## DIRECTIONS FOR THIS TASK:
Copy out the entries from the line containing "You are a GUI" through the line containing "Instruction: Navigate to", requests included, but multiply each coordinate in the answers by 1.25 and round to whole numbers, with halves rounded up. Leave the pictures out.

## MATERIALS PROVIDED:
########
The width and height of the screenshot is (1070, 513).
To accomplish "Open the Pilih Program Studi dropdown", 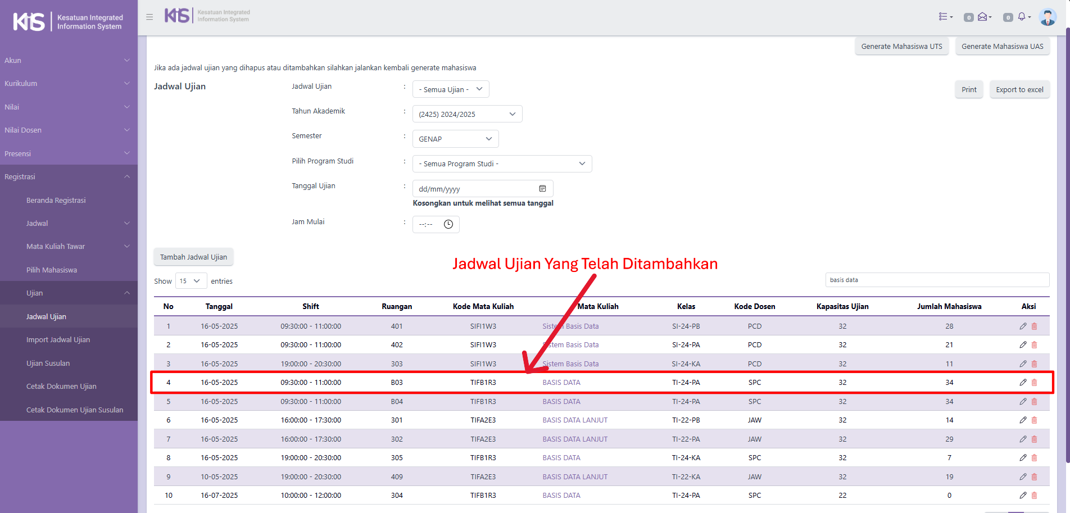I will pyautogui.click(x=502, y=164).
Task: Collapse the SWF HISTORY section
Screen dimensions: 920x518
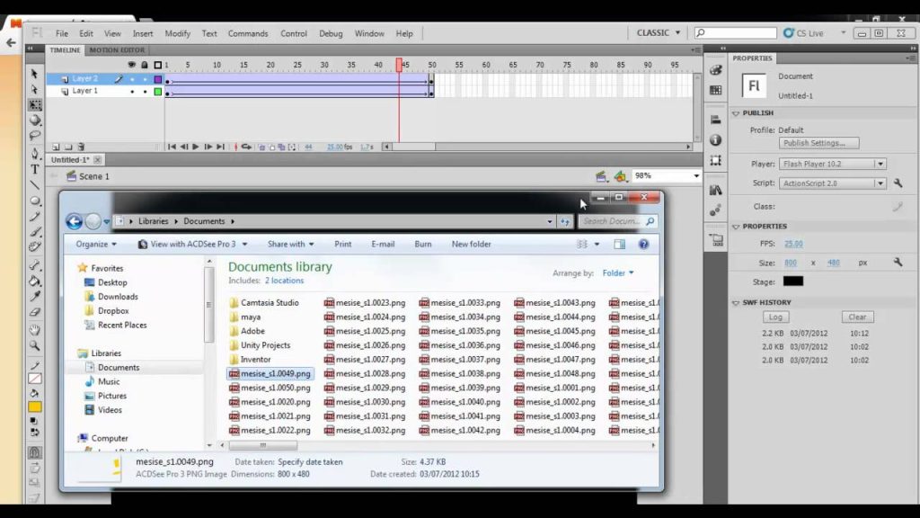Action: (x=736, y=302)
########
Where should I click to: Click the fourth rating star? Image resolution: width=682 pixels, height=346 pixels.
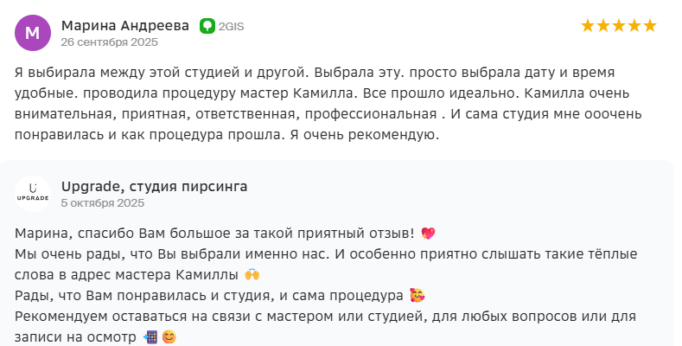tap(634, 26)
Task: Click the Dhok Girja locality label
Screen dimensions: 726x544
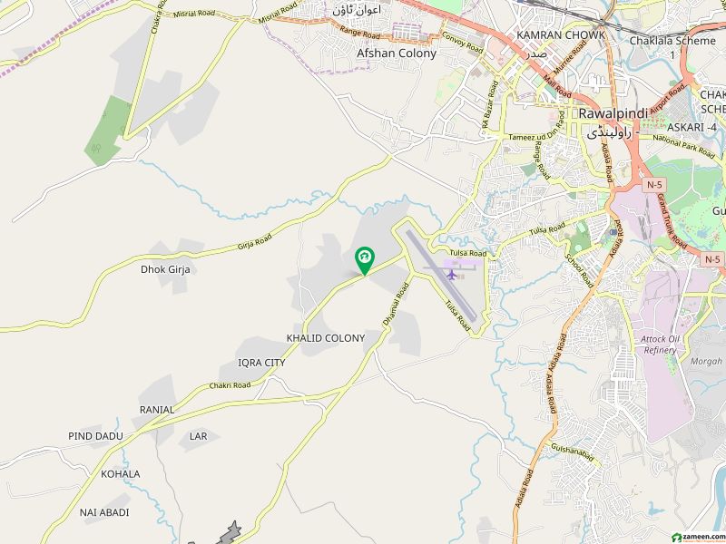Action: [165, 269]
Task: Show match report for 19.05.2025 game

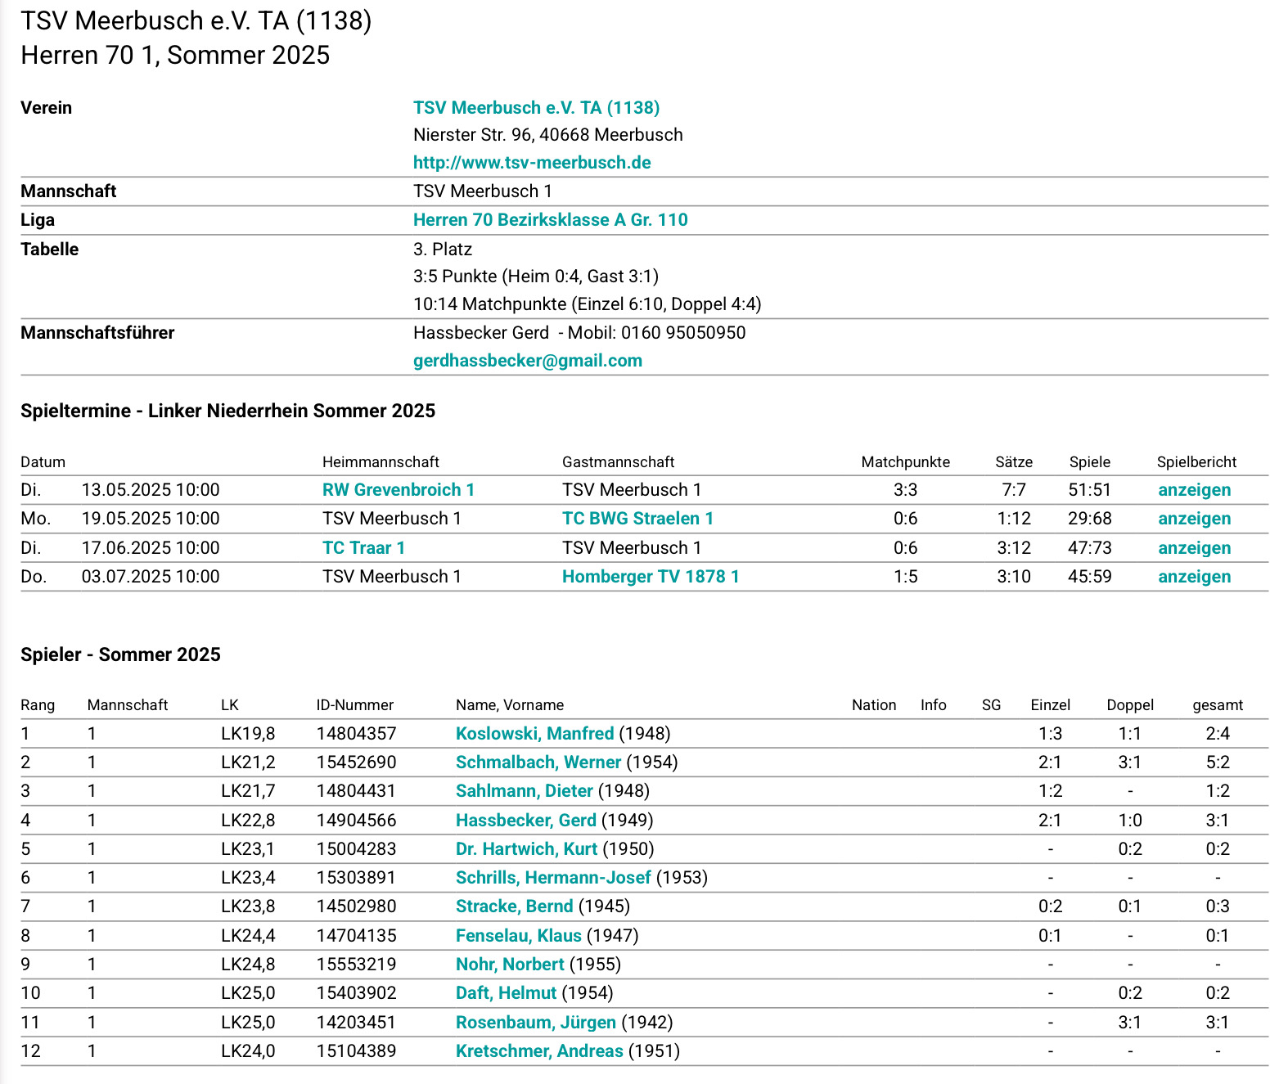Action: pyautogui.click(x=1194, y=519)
########
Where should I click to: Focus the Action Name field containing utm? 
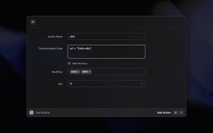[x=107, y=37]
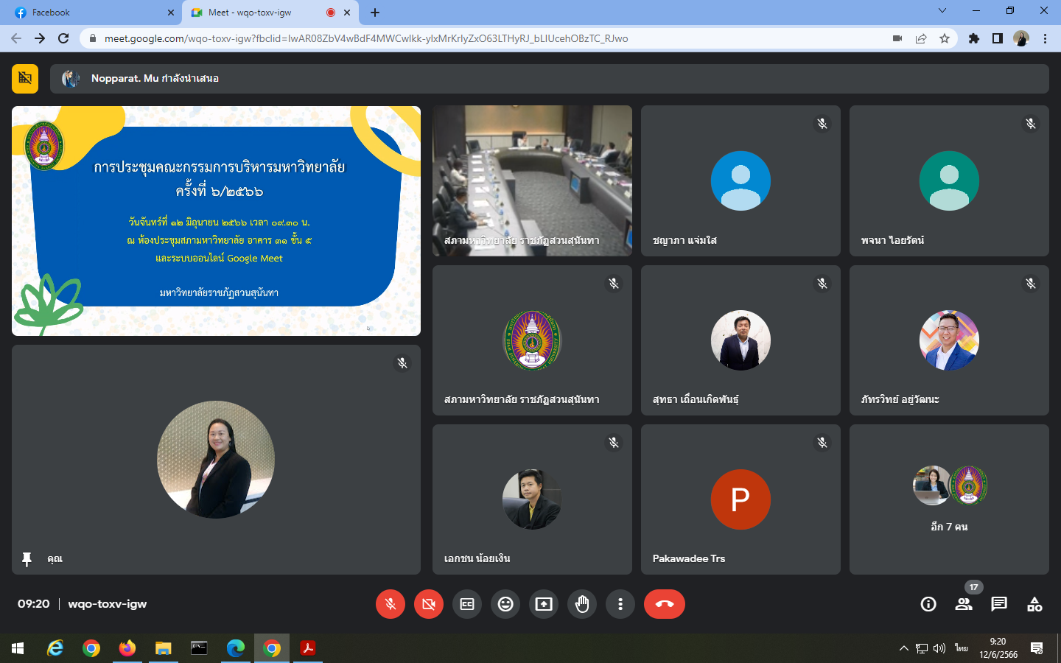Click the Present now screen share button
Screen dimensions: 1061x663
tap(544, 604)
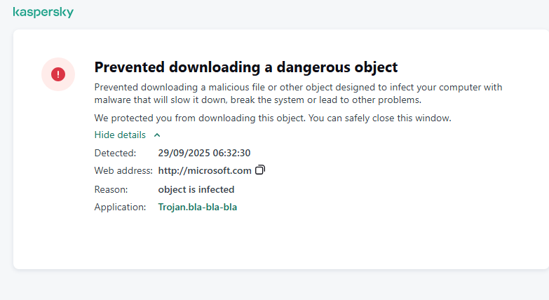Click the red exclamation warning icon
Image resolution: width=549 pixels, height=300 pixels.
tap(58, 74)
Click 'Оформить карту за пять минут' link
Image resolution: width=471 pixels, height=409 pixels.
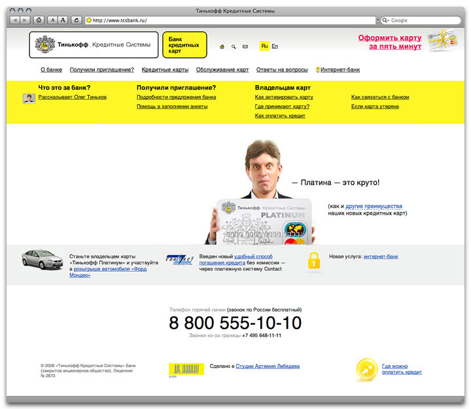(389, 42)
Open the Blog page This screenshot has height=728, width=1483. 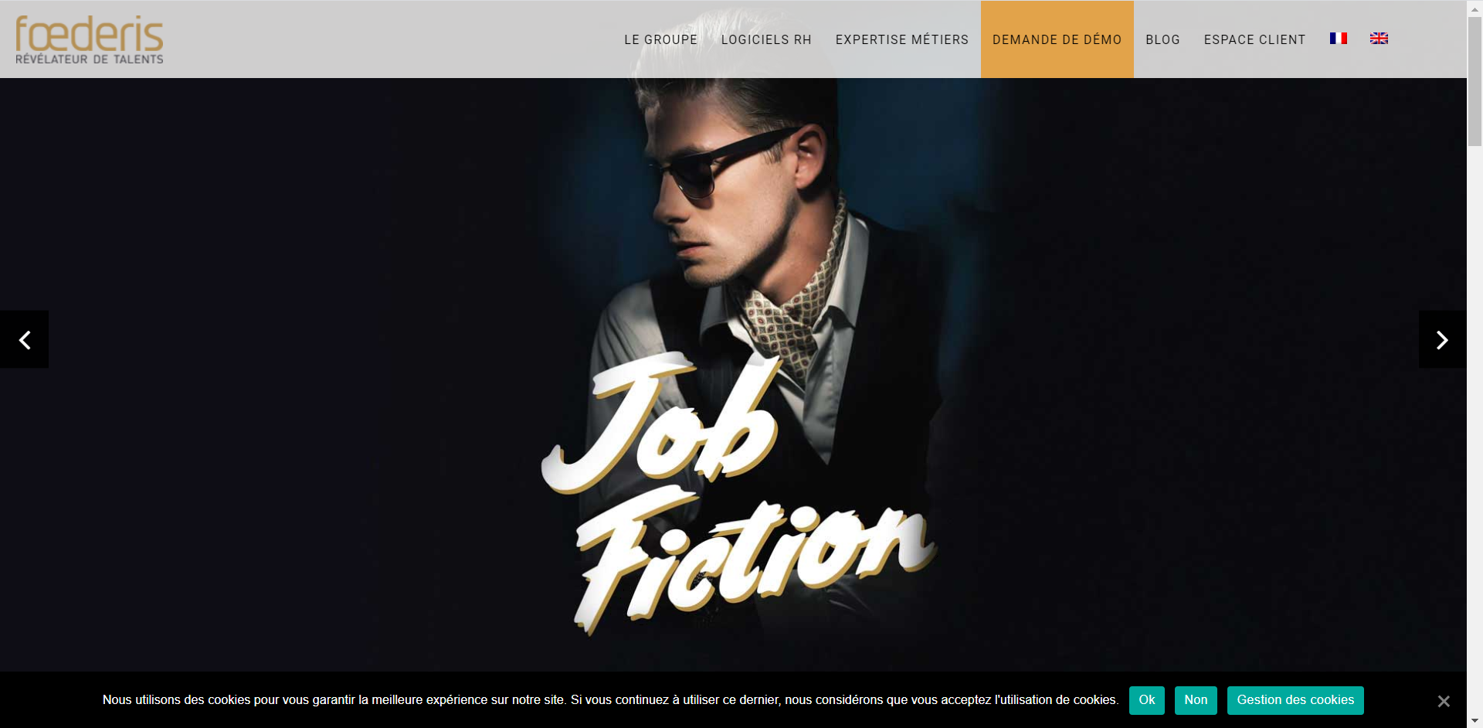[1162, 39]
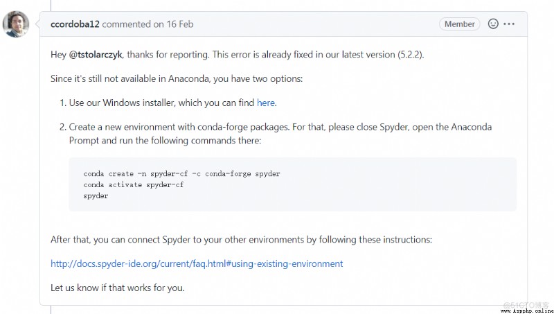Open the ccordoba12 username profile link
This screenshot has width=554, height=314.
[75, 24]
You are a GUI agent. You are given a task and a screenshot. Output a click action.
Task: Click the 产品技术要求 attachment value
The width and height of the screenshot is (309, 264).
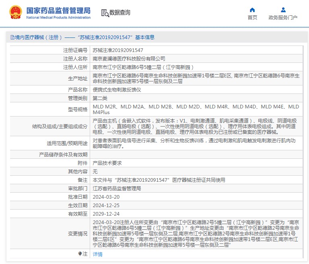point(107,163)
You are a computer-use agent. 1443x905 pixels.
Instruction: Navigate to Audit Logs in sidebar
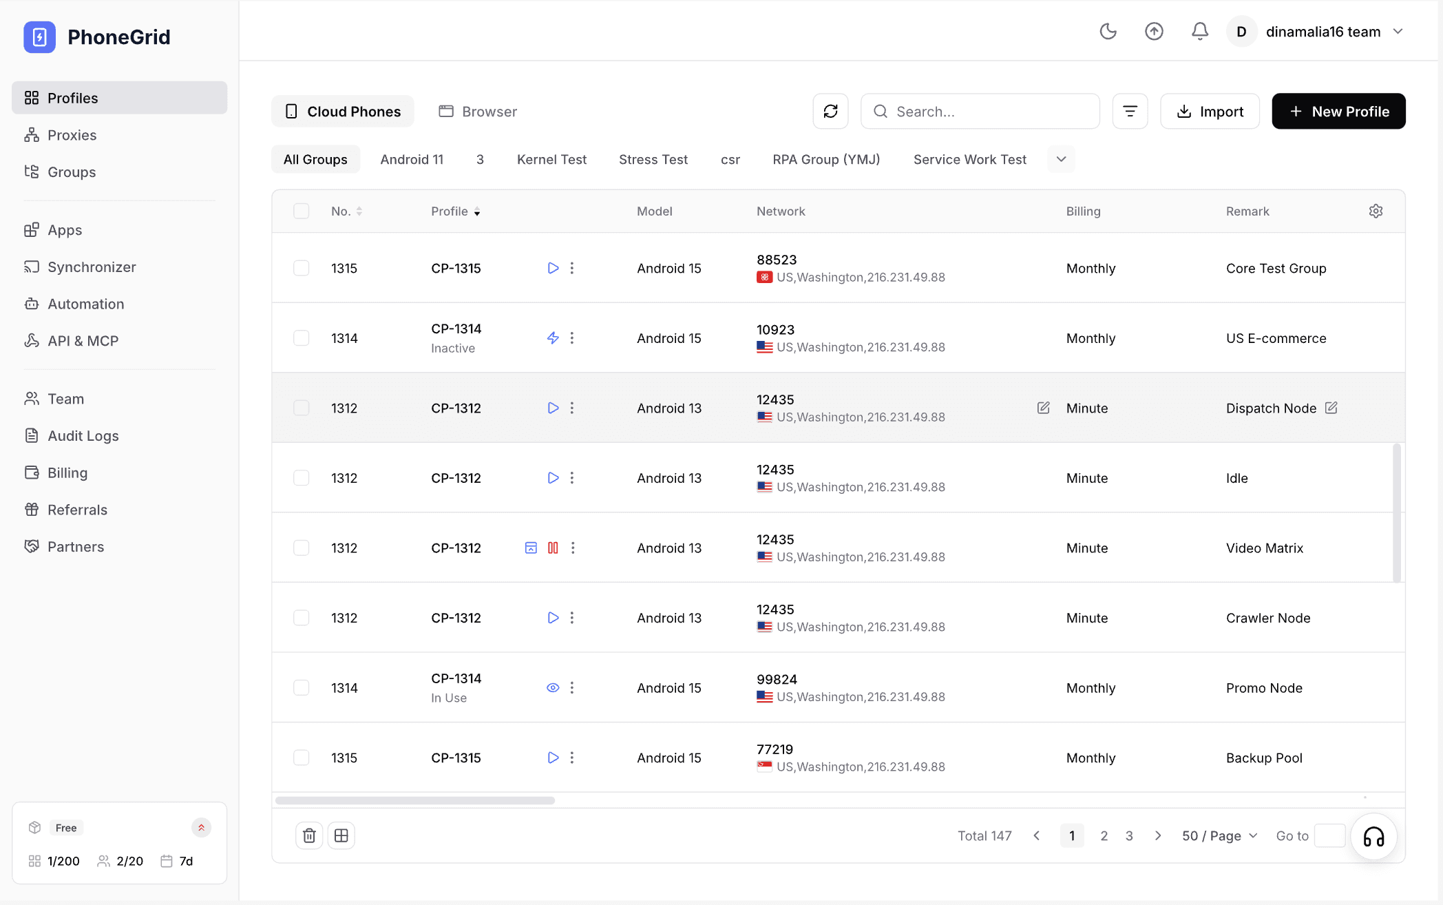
########
## RESPONSE TO THIS TASK:
You are a GUI agent. You are given a task and a screenshot. Output a click action.
Task: Click the 产品技术要求 attachment value
The width and height of the screenshot is (309, 264).
point(134,204)
You are a computer-use agent. 1443x905 pixels.
Instruction: Navigate to Audit Logs in sidebar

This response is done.